Stranded on the desert, among vultures, betrayed by all, they reach for spirit:  
Lyle:Chuck, this isn't really a good time to get depressed.
Chuck: You're right, I don't know what's wrong with me.
Lyle: Look at the upside: we're not livin' lives of quiet desperation. 
Beckett meets Spinal Tap when the blundering incompetents find a kind of heroism simply in carrying on, refusing to submit to their awareness of their failure.
They have their moments. The scene where Chuck is forced to to fake Berber lingo to auction off black market weaponry is a classic of Hope-ian bafflegab. He stumbles into effectiveness when he pulls a cry out of the very quality he needs to succeed here. Chuck stretches Chutzpah (yiddish for huge nerve) into Chutzpah-yi-yi! When an extemporized shriek carries such wit and weight you know the script is a work of masterful intelligence.
And why wouldn’t it be? It’s Elaine May, the genius of those sharp-eared satiric skits she did with Mike Nichols. She wrote and directed those shrewd satires, A New Leaf and The Heartbreak Kid, and the brilliant Mikey and Nicky, where she outdid John Cassavetes on his own territory. Elaine May couldn’t make a dumb movie. She had already worked with Warren Beatty on the script of his Heaven Can Wait (1978) and would co-write Mike Nichols’ Clinton parable, Primary Colors (1998). But in its political satire Ishtar is closer -- indeed a companion piece -- to Nichols’  Charlie Wilson’s War (2007). The notorious Ishtar, far from being ineffectual, prepared for those later political satires and also, with its awful music and lyrics, the new genre of Cringe Comedy, like the Christopher Guest mockumentaries, the work of Ricky Gervais, and TV series like the transplanted The Office, Girls and Veep
Our (of course, anti-) heroes get a happy ending. They coerce the CIA into recording and promoting -- world wide -- a concert recording of their godawful music. Hard to believe? Remember, the CIA furtively funded the lefty British cultural periodical, Encounter, for its odd political purposes. And the losers survive.

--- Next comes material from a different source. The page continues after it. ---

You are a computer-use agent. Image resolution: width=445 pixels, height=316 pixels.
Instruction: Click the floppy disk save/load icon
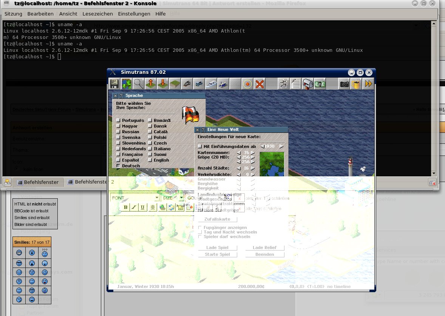114,84

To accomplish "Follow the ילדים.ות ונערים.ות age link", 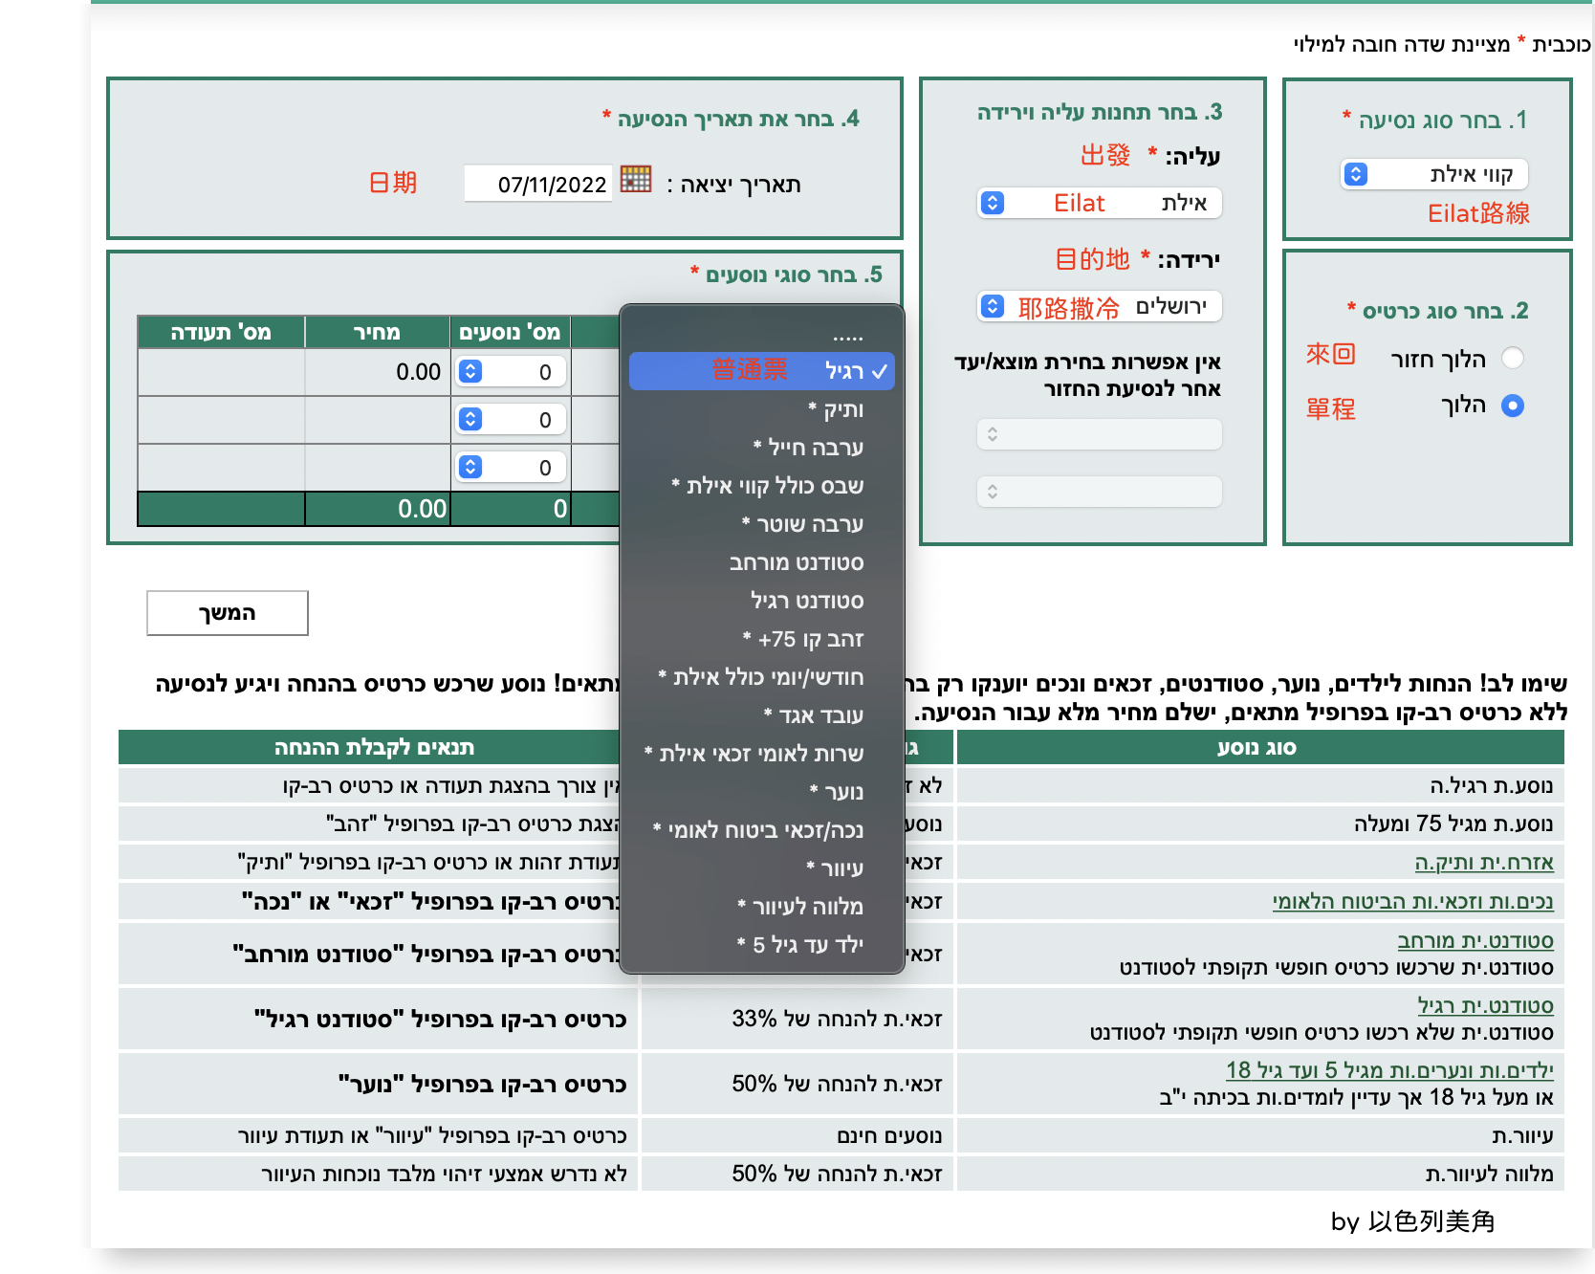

The film closes on their most significant lyric: 
Telling the truth can be dangerous business;
Honest and popular don't go hand in hand.
If you admit that you play the accordion,
No one will hire you in a rock 'n' roll band.
But we can sing our hearts out.
And if we're lucky, then no neighbors complain.
Because life is the way we audition for God;
Let us pray that we all get the job.
Too bad that after Ishtar Elaine May didn’t. Again, she was that far ahead of her time.